Sort on two keys

Hello,

I am trying to sort a text file by two keys but the second key should be reversed.

I have tried -nt '|' -k 4 -rk 5 but it just sorts reversed on key 4.

Does anyone have any suggestions ?

Thanks

You could sort the files on the first key and then with each segment of the sorted file containing lines where the first key is the same you must sort on the second key.

One long-winded way of doing that would be to use the perl script:

#! /usr/bin/perl -wnl

($undef, $undef, $undef, $primary_key, $secondary_key, $undef) = split /,/;

if (!defined($previous_key)) {
  $previous_key = $primary_key;
}
else {
  if ($previous_key ne $primary_key) {
    for $key (sort {$b cmp $a} keys %segment) {
      print $segment{$key};
    }
    %segment = ();
  }
}

if (!defined($segment{$secondary_key})) {
  $segment{$secondary_key} = $_;
}
else {
  $segment{$secondary_key} .= "\n" . $_;
}
$previous_key = $primary_key;

END {
  for $key (sort {$b cmp $a} keys %segment) {
    print $segment{$key};
  }
}

to convert this unsorted file

bbb,ccc,ddd,eee,aaa,fff
ddd,eee,fff,aaa,ccc,bbb
bbb,ccc,ddd,eee,fff,aaa
bbb,ccc,ddd,eee,aaa,fff
fff,aaa,bbb,ccc,ddd,eee
eee,fff,aaa,bbb,ccc,ddd
aaa,bbb,ccc,ddd,eee,fff
ccc,ddd,eee,fff,aaa,bbb
ddd,eee,fff,aaa,bbb,ccc
ccc,ddd,eee,fff,aaa,bbb

using this command

sort -t, -k4  unsorted.txt | sort5.pl

to this sorted file

ddd,eee,fff,aaa,ccc,bbb
ddd,eee,fff,aaa,bbb,ccc
eee,fff,aaa,bbb,ccc,ddd
fff,aaa,bbb,ccc,ddd,eee
aaa,bbb,ccc,ddd,eee,fff
bbb,ccc,ddd,eee,fff,aaa
bbb,ccc,ddd,eee,aaa,fff
bbb,ccc,ddd,eee,aaa,fff
ccc,ddd,eee,fff,aaa,bbb
ccc,ddd,eee,fff,aaa,bbb

Thanks for the reply.

Unfortunately I am calling unix from within another program (Datastage).
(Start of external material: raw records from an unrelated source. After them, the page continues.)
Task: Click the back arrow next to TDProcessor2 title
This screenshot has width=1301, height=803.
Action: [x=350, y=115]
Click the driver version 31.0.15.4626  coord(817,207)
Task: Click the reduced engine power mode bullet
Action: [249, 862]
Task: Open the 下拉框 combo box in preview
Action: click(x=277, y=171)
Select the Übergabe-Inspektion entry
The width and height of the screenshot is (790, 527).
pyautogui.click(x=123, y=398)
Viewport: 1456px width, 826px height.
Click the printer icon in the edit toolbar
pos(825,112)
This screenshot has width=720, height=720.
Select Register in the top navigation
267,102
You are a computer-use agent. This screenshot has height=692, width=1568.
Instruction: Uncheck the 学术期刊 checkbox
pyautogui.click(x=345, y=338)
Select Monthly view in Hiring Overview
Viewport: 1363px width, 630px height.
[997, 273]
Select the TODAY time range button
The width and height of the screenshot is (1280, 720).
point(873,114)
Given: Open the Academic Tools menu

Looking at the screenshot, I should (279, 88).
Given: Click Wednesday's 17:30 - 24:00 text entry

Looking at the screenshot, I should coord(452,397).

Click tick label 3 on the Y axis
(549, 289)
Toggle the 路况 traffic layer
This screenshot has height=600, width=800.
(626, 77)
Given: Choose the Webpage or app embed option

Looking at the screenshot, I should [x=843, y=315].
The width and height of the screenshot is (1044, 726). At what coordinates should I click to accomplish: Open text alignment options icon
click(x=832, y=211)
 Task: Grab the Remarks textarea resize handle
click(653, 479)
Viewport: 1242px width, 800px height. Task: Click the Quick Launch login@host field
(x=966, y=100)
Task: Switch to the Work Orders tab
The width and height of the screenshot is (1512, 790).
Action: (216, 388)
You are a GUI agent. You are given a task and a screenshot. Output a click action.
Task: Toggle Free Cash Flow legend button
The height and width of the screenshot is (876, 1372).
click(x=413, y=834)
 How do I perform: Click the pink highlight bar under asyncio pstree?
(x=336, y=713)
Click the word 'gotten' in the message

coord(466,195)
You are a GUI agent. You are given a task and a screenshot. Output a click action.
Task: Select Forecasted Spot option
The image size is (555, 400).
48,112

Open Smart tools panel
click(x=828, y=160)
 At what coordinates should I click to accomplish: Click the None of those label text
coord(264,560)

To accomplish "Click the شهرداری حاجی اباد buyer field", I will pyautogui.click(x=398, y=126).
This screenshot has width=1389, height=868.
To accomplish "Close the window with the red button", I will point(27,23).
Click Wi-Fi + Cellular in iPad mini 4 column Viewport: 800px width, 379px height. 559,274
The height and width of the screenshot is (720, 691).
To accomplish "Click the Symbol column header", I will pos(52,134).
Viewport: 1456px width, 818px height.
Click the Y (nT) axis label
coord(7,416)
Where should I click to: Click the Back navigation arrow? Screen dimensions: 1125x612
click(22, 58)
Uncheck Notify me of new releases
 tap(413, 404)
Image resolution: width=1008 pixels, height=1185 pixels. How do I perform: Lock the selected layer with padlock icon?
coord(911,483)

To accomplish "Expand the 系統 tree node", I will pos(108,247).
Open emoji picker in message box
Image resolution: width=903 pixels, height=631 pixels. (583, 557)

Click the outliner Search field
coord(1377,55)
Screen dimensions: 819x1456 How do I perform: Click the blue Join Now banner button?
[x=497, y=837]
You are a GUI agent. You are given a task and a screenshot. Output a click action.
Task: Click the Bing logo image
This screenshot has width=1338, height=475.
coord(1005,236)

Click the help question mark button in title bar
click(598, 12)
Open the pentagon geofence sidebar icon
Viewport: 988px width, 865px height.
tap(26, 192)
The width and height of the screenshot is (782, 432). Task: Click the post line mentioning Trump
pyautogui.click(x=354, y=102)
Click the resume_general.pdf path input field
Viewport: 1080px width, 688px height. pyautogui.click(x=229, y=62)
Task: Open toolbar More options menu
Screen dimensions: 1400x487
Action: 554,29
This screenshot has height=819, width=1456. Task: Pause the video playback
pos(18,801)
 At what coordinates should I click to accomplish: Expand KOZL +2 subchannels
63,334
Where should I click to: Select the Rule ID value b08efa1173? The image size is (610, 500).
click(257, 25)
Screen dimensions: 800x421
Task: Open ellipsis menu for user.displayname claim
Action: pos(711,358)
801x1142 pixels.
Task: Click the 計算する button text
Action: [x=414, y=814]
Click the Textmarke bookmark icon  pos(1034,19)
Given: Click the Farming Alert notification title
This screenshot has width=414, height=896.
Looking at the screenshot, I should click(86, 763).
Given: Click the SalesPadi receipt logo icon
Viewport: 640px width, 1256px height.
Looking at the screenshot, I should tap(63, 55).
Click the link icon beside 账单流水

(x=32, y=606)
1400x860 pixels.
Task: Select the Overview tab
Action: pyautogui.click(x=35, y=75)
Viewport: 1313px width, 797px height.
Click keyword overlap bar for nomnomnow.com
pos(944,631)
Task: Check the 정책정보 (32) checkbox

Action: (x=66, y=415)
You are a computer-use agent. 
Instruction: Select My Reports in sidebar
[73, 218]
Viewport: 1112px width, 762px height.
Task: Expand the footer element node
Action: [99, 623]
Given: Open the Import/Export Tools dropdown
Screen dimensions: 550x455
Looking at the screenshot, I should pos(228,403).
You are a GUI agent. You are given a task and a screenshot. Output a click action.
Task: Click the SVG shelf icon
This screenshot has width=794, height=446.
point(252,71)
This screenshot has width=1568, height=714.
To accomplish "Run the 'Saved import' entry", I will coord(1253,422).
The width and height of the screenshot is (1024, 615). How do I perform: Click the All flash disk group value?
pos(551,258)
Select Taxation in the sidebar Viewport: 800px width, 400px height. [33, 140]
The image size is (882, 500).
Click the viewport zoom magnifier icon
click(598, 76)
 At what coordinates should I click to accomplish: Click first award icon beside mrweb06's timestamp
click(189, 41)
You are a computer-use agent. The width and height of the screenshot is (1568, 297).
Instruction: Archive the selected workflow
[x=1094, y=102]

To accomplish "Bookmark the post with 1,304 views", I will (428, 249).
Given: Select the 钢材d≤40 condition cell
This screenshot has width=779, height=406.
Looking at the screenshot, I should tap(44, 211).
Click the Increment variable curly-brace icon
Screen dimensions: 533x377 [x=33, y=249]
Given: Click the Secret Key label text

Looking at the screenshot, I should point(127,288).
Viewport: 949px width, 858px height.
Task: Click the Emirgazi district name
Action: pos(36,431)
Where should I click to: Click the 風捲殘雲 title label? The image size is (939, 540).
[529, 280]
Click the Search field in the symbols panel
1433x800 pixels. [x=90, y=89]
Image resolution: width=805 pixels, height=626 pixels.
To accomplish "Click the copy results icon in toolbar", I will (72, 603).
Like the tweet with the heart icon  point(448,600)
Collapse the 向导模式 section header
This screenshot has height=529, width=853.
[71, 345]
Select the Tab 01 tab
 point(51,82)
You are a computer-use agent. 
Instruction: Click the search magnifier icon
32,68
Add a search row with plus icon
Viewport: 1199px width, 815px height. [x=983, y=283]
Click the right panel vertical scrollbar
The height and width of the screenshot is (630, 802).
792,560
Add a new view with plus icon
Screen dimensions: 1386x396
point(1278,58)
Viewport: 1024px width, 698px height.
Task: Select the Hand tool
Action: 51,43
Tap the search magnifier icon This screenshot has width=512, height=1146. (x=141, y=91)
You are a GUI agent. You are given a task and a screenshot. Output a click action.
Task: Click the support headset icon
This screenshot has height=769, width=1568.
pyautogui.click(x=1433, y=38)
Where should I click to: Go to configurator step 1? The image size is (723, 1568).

I really wanted to keep it to one unix command but if this is not possible I will have to work around it.

One way I was going to do this was to change the generation of the second key so that it is always in the right order so I only have to use one key.:slight_smile:

Thanks anyway

Show how the input and output looks like.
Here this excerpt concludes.